Di conseguenza, in sede di dichiarazione dei redditi, l’omessa compilazione da parte del contribuente del suddetto quadro RW non comporta la consumazione del delitto di dichiarazione infedele, e, non configurando reato, non può pertanto essere presupposto del riciclaggio.

Dunque, per il mancato adempimento sono previste esclusivamente sanzioni pecuniarie di natura amministrativa ovvero, in casi speciali, misure di confisca per equivalente sempre di natura amministrativa (legge n. 167 del 1990, art. 5, e succ. modifiche), alle quali si sono affiancate, ma solo a partire dal 2014, ulteriori sanzioni pecuniarie amministrative per il mancato pagamento dell’Ivafe.

Secondo la Cassazione, la somma di denaro detenuta da un contribuente italiano su un conto corrente di una banca estera (così come uno strumento finanziario o un bene immobile) non è considerata, di per sé sola, parte del reddito imponibile del contribuente italiano, restando tassabili in Italia alle condizioni prescritte dalla legge, esclusivamente le rendite, come gli interessi conseguiti da un investimento finanziario o le rendite immobiliari, che il bene detenuto all’estero dovesse eventualmente produrre; rendite che, peraltro, vanno dichiarate in quadri della dichiarazione dei redditi diversi dal quadro RW.

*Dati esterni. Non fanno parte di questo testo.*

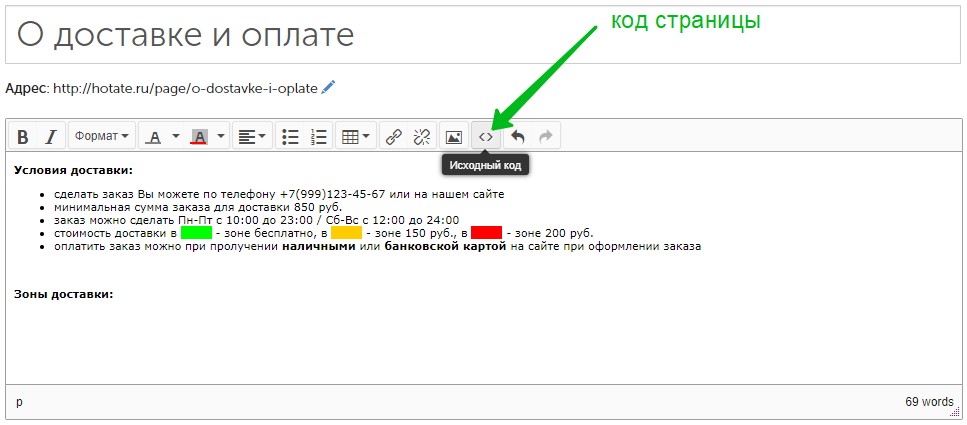Screen dimensions: 967x425
Task: Open the source code view button
Action: (486, 136)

Con la conseguenza che non possa sostenersi che in siffatte situazioni resti applicabile l’art. 4 D. Lgs 74/2000, in quanto integra gli estremi del reato previsto da tale articolo esclusivamente la condotta di chi, al fine di evadere le imposte dei redditi o sul valore aggiunto, presenta una dichiarazione infedele relativa a quelle imposte.


note

[1] Cass. sent. n. 19849/21 del 19.05.2021.